* [Work to do] Turn everything from the start of the records down to the line containing "Action: (x=1497, y=292)" into a JSON list of strings, one string per line, leaving out blank lines.

[Word and element locating records]
++++++

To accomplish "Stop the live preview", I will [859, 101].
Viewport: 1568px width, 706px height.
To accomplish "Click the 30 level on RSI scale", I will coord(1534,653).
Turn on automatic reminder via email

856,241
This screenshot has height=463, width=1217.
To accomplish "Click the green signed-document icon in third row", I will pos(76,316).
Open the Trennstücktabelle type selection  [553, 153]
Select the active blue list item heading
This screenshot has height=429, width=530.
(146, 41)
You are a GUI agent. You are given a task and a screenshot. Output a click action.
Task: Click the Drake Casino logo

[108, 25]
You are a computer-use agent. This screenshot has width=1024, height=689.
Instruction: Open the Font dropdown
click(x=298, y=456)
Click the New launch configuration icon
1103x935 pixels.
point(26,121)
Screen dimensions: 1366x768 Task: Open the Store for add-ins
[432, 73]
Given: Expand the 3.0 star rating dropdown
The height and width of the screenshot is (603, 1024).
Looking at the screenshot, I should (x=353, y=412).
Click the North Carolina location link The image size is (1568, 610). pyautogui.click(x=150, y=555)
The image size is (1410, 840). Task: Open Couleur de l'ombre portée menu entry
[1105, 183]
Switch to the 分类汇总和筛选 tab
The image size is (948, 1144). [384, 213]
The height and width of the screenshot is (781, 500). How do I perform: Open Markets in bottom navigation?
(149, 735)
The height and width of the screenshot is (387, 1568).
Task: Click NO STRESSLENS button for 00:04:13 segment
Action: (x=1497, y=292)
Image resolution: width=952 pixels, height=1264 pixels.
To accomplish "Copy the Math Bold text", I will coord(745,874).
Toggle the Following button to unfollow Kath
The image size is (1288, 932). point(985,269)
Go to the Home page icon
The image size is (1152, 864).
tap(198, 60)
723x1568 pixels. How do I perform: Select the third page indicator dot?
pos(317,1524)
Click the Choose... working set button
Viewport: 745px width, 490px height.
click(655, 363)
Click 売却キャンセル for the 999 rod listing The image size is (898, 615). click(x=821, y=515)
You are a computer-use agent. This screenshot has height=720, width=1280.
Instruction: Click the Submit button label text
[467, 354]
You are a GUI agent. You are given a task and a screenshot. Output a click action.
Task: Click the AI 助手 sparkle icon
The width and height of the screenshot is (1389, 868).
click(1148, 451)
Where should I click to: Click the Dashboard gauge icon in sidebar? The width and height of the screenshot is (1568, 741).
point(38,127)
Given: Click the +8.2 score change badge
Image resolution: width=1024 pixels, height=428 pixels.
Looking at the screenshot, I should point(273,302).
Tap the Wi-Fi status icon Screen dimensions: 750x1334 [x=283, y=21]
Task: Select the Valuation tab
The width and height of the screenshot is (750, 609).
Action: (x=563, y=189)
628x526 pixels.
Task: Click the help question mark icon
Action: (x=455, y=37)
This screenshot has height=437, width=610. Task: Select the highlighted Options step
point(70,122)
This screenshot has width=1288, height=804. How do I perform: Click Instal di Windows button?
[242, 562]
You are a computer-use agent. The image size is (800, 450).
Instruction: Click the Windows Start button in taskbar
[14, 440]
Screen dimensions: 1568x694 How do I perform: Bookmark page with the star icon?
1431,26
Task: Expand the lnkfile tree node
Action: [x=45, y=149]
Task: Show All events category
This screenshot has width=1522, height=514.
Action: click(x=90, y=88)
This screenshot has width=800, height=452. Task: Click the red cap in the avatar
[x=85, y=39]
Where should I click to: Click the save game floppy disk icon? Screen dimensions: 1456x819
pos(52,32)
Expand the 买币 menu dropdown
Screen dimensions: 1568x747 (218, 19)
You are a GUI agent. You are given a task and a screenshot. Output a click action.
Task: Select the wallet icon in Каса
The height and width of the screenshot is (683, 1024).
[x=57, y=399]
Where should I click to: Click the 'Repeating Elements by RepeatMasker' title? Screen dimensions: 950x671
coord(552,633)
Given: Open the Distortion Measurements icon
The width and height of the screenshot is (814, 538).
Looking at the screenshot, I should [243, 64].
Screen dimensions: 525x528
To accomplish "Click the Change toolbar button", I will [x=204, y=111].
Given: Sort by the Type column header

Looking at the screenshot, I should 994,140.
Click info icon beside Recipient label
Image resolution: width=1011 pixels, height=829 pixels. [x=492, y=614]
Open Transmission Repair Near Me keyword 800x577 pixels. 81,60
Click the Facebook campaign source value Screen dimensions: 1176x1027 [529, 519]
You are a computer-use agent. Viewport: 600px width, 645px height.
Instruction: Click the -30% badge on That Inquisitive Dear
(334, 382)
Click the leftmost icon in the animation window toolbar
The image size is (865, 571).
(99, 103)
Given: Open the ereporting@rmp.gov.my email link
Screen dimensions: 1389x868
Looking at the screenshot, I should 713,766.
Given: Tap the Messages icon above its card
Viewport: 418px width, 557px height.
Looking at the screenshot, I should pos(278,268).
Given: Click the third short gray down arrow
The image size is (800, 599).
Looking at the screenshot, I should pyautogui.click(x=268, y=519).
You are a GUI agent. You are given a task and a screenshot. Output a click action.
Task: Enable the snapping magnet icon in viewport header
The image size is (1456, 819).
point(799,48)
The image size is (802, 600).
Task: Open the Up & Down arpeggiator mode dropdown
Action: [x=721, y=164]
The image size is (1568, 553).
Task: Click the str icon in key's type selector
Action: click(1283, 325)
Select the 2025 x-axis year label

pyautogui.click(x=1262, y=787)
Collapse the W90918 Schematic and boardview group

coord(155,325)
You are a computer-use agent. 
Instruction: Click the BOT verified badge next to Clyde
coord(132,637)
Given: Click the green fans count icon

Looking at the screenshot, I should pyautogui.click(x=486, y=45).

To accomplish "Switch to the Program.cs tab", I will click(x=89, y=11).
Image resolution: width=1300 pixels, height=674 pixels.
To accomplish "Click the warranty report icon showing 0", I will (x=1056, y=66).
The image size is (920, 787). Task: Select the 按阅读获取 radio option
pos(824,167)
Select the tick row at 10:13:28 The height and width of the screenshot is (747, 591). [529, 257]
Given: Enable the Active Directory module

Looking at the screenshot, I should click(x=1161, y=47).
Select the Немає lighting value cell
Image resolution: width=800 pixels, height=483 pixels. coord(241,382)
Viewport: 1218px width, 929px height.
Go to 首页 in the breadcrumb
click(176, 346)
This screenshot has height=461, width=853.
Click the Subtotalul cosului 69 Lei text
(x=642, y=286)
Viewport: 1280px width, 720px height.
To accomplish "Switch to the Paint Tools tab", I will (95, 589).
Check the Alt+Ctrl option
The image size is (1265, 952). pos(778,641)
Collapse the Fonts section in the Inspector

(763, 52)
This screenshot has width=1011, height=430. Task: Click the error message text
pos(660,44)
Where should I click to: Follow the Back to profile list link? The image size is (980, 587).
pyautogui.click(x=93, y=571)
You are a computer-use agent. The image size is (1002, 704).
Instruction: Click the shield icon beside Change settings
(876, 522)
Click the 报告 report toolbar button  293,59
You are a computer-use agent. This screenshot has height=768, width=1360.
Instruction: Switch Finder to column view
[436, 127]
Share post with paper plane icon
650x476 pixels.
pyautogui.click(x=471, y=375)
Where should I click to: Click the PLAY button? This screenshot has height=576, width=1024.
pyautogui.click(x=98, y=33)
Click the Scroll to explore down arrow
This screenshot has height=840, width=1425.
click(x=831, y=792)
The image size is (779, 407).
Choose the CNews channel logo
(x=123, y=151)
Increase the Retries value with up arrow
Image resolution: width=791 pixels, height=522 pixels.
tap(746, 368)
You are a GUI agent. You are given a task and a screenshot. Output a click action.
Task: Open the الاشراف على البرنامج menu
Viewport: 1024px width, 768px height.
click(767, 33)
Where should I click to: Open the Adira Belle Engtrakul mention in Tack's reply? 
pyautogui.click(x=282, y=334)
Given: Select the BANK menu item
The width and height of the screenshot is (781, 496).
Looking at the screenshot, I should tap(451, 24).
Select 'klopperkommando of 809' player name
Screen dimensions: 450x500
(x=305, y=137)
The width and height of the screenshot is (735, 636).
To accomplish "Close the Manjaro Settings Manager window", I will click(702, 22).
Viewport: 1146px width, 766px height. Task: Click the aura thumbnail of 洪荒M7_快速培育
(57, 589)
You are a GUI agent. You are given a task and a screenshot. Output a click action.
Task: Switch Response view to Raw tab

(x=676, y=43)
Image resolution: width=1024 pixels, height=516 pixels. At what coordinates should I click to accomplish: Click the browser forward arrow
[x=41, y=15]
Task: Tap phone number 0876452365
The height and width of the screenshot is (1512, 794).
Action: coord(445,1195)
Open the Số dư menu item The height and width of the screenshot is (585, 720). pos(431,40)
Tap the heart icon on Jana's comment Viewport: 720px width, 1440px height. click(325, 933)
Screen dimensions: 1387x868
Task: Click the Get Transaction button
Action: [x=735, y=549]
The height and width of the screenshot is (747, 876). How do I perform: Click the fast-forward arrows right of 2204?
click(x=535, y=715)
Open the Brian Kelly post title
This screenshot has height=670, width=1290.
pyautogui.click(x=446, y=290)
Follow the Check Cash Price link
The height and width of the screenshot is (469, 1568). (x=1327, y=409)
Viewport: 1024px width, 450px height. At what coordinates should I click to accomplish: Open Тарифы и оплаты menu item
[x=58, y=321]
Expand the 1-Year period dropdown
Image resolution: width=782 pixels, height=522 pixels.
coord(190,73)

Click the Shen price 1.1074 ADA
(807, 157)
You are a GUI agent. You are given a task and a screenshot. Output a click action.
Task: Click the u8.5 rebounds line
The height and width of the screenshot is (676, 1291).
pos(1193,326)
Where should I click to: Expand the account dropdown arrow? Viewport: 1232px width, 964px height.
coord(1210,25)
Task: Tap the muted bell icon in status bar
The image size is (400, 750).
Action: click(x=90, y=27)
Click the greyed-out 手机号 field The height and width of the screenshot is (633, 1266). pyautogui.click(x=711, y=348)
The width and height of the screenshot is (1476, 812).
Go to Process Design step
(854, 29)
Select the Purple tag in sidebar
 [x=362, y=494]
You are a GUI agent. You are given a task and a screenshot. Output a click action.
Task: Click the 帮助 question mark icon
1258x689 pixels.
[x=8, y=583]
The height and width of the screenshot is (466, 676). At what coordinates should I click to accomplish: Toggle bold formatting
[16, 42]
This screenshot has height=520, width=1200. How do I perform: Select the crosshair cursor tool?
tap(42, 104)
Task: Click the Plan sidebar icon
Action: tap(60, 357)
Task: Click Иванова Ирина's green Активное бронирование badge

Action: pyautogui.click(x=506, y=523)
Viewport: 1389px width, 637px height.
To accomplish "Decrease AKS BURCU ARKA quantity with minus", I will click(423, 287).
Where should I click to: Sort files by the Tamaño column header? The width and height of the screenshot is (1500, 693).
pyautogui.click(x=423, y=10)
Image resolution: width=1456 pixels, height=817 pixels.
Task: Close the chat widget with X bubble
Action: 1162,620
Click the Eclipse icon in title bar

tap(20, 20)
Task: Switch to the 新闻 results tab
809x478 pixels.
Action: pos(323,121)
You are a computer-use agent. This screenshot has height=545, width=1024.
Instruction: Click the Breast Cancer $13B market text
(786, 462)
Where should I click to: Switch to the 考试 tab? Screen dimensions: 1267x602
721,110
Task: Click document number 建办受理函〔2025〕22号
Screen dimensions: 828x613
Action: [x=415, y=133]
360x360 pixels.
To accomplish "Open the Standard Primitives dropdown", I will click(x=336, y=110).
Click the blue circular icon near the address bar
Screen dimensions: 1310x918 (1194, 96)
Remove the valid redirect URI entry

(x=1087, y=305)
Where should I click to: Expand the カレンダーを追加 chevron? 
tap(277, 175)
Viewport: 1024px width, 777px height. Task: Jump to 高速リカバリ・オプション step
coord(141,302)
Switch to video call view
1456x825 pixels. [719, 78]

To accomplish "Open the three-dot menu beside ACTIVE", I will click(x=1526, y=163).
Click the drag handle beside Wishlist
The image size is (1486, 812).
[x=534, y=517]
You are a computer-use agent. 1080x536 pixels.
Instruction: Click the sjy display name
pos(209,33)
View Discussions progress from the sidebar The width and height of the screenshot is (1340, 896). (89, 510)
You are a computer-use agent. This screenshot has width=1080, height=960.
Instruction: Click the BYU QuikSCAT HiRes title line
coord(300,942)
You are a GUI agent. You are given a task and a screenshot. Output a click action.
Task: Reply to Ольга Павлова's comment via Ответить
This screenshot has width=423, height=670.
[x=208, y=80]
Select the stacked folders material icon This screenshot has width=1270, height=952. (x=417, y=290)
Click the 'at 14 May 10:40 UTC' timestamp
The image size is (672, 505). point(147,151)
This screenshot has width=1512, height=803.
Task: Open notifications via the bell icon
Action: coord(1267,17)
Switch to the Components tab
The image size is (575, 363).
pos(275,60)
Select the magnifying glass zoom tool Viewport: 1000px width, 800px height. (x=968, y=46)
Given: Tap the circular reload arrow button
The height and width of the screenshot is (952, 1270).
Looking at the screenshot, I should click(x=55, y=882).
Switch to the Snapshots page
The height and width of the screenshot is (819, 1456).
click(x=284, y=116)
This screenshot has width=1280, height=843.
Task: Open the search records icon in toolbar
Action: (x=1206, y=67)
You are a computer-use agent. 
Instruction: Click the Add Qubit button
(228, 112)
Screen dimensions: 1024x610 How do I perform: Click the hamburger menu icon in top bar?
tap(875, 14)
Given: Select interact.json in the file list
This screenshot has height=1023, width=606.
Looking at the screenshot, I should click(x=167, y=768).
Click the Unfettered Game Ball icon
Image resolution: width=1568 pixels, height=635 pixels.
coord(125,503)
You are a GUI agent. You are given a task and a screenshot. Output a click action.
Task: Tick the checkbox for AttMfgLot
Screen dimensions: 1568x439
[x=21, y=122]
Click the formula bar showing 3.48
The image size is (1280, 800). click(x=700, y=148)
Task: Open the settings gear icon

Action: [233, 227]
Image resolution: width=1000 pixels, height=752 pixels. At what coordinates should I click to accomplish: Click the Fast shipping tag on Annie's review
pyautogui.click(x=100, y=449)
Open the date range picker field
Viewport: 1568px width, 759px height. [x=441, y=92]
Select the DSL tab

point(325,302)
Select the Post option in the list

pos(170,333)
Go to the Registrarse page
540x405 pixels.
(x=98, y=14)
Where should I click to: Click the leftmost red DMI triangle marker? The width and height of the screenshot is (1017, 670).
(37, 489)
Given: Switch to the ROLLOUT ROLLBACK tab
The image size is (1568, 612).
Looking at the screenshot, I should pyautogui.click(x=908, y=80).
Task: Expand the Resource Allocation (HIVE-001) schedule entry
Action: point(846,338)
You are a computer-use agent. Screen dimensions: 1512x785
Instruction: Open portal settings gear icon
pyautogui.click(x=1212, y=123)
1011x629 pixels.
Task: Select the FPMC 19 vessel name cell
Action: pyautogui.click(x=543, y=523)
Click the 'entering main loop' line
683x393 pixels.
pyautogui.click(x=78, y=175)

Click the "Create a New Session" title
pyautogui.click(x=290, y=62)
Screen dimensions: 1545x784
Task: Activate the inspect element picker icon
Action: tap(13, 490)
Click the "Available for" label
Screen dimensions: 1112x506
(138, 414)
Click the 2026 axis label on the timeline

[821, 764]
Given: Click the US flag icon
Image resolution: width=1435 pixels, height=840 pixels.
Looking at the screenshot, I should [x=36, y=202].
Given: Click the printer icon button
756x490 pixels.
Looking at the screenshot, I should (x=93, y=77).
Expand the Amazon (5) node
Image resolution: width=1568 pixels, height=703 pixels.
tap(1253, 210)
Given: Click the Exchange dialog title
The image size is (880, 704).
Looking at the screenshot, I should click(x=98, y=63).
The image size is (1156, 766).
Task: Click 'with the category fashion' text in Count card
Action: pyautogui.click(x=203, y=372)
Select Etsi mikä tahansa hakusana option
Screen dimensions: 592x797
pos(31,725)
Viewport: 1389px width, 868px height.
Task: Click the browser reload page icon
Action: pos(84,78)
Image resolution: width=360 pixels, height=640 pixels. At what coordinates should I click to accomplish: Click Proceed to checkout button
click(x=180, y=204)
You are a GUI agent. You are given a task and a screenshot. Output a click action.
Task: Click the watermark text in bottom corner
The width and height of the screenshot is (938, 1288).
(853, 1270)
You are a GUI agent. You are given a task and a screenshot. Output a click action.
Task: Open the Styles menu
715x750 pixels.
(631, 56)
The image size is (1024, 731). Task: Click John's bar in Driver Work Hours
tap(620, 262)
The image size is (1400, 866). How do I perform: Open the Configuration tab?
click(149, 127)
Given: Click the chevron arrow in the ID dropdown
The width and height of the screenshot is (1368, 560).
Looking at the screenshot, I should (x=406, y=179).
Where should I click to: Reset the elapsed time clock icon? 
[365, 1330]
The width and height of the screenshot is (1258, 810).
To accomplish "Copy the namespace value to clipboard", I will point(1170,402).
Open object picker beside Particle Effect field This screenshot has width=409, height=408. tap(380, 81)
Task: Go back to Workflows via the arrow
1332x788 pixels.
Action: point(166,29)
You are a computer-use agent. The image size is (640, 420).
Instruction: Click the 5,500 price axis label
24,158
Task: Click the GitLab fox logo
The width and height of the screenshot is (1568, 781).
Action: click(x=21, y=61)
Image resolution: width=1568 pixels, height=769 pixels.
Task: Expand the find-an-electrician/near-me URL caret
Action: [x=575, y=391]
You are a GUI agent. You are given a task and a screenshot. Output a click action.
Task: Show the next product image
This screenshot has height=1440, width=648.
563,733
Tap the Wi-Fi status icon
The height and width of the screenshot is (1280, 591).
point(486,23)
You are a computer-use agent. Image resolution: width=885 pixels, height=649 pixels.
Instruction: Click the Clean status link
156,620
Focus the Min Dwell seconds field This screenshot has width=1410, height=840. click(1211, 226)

++++++

* [Task answer]
[
  "To accomplish \"Stop the live preview\", I will [859, 101].",
  "Viewport: 1568px width, 706px height.",
  "To accomplish \"Click the 30 level on RSI scale\", I will coord(1534,653).",
  "Turn on automatic reminder via email",
  "856,241",
  "This screenshot has height=463, width=1217.",
  "To accomplish \"Click the green signed-document icon in third row\", I will pos(76,316).",
  "Open the Trennstücktabelle type selection  [553, 153]",
  "Select the active blue list item heading",
  "This screenshot has height=429, width=530.",
  "(146, 41)",
  "You are a GUI agent. You are given a task and a screenshot. Output a click action.",
  "Task: Click the Drake Casino logo",
  "[108, 25]",
  "You are a computer-use agent. This screenshot has width=1024, height=689.",
  "Instruction: Open the Font dropdown",
  "click(x=298, y=456)",
  "Click the New launch configuration icon",
  "1103x935 pixels.",
  "point(26,121)",
  "Screen dimensions: 1366x768 Task: Open the Store for add-ins",
  "[432, 73]",
  "Given: Expand the 3.0 star rating dropdown",
  "The height and width of the screenshot is (603, 1024).",
  "Looking at the screenshot, I should (x=353, y=412).",
  "Click the North Carolina location link The image size is (1568, 610). pyautogui.click(x=150, y=555)",
  "The image size is (1410, 840). Task: Open Couleur de l'ombre portée menu entry",
  "[1105, 183]",
  "Switch to the 分类汇总和筛选 tab",
  "The image size is (948, 1144). [384, 213]",
  "The height and width of the screenshot is (781, 500). How do I perform: Open Markets in bottom navigation?",
  "(149, 735)",
  "The height and width of the screenshot is (387, 1568).",
  "Task: Click NO STRESSLENS button for 00:04:13 segment",
  "Action: (x=1497, y=292)"
]